Similar question about chrome…mare is out of a solid bay mare by a bay stallion with 4 high whites and blaze. She is bay with a roan hind sock and a big star…being bred to a black stallion with a white blaze and 4 white socks. I’d love a white leg or two and an interesting face marking. I’ll be thrilled with healthy, just purely for fun/conversation…
“Chrome” comes from 1 or more of the several overo/pinto patterns out there - sabino, splash, frame, dominant white.
It has the added fun factor of tending to be suppressed by black-based colors, and allowed more expression on red-based colors. When you see a black (based) horse with lots of white, you stand a better chance of having offspring have white because the odds are the black-based horse has “more” in terms of white-producing genetics to overcome the tendency for black to suppress its expression.
Too add to that, some horses are very good at suppressing white markings. Sometimes a prepotent stallion can overcome that in a mare, sometimes not.
Who’s the stallion in this case? Have you seen many of his foals? If he has a lot of foals with markings, out of relatively unmarked mares, then the odds are well in your favor of getting the same.
[QUOTE=gotrocks;6173516]
Similar question about chrome…mare is out of a solid bay mare by a bay stallion with 4 high whites and blaze. She is bay with a roan hind sock and a big star…being bred to a black stallion with a white blaze and 4 white socks. I’d love a white leg or two and an interesting face marking. I’ll be thrilled with healthy, just purely for fun/conversation…[/QUOTE]
White markings can be extremely difficult to predict BUT since the stallion is black with 4 whites, you have a pretty good chance of getting some of that. Black tends to “mask” white markings more than chestnut does, so a black horse with lots of white usually has pretty strong genes for passing it on. I have bred 2 mares that had just a small star and got 2 very interesting face markings. On the other hand, my chestnut mare that has 4 socks, a large blaze (that goes around one nostril and down to her lip) gave me a baby with a star, snip, and no white on her legs (daddy is known as a bit of a bling killer, though- despite the fact that he has a sock and stripe)
Oops, posting at the same time…so, what JB said!
LOL, and what you said!
Chances of white markings are very good…
But not a guarantee. Ask all the draft breeders of Shires and Clydes lol. Just because you breed 2 horses with white legs for generations, doesn’t mean you won’t end up with the dreaded foal with only 2 or 3 white legs. (I don’t know why it matters, but it seems in those breeds… it really really matters and the price you can get for the foals drops DRASTICALLY when they don’t have 4 whites)
For what it’s worth, UC Davis does DNA color gene testing. Cost was $40. I now know that from my 4 black mares, one will never produce a chestnut no matter who I breed her to.

• **INFORMATION SUPPLIED**:
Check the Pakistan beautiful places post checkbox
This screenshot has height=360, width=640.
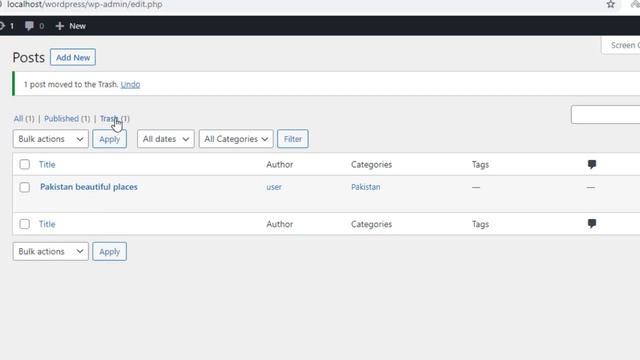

• **THE TASK**:
Reproduce word for word the stretch of the forum thread on white markings from "LOL, and what" through "have 4 whites)".

• **EXERCISE RESPONSE**:
LOL, and what you said!
Chances of white markings are very good…
But not a guarantee. Ask all the draft breeders of Shires and Clydes lol. Just because you breed 2 horses with white legs for generations, doesn’t mean you won’t end up with the dreaded foal with only 2 or 3 white legs. (I don’t know why it matters, but it seems in those breeds… it really really matters and the price you can get for the foals drops DRASTICALLY when they don’t have 4 whites)